Invalid JSON — Trailing Comma
Download a free JSON file containing trailing commas — the single most common JSON syntax error in web development. This file is valid JavaScript but invalid JSON, making it perfect for testing the boundary between lenient and strict JSON parsing.
What Is Broken
Trailing commas appear after the last element in both arrays and objects. While JavaScript engines and JSON5 parsers accept this, the strict JSON specification (RFC 8259) explicitly forbids it.
Broken Example
{
"users": [
{"name": "Alice", "role": "admin"},
{"name": "Bob", "role": "user"},
],
"total": 2,
}Why It Matters
This is the #1 most common JSON error in production. It happens when developers copy JavaScript object literals into JSON config files, when code generators don't handle the last-element edge case, or when manual edits leave a dangling comma.
Expected Parser / Validator Behavior
JSON.parse() throws 'Unexpected token }' or 'Expected double-quoted property name'. Python raises JSONDecodeError.
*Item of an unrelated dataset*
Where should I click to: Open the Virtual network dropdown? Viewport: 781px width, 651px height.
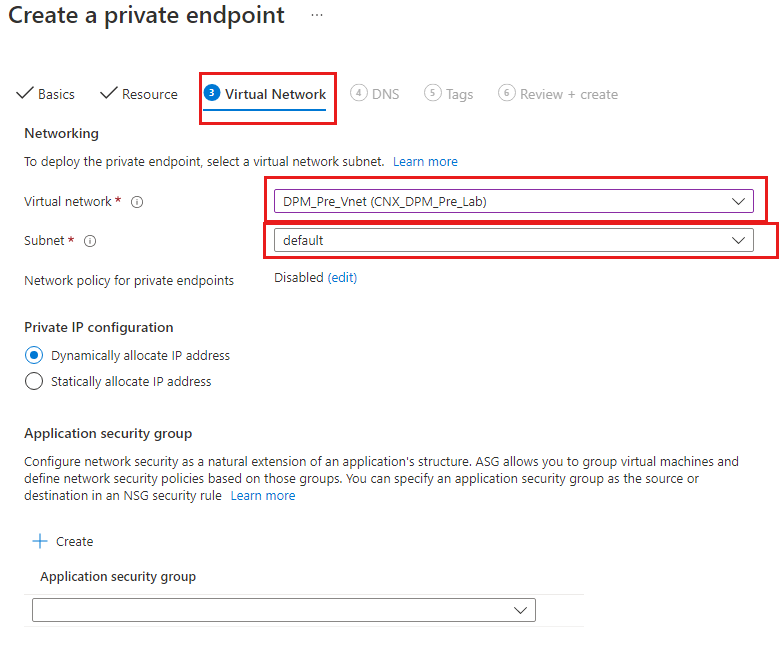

Most APIs return 400 Bad Request.
Related Invalid Files
Related Validators & Tools
Valid Sample Files
Frequently Asked Questions
Why do trailing commas break JSON?
The JSON grammar defines arrays as [value, value] and objects as {key:value, key:value}. A comma after the last element doesn't match this grammar.
Which parsers allow trailing commas?
JavaScript eval(), JSON5 parsers, and some lenient parsers. Standard JSON.parse(), Python json, Java Jackson, and Go encoding/json all reject them.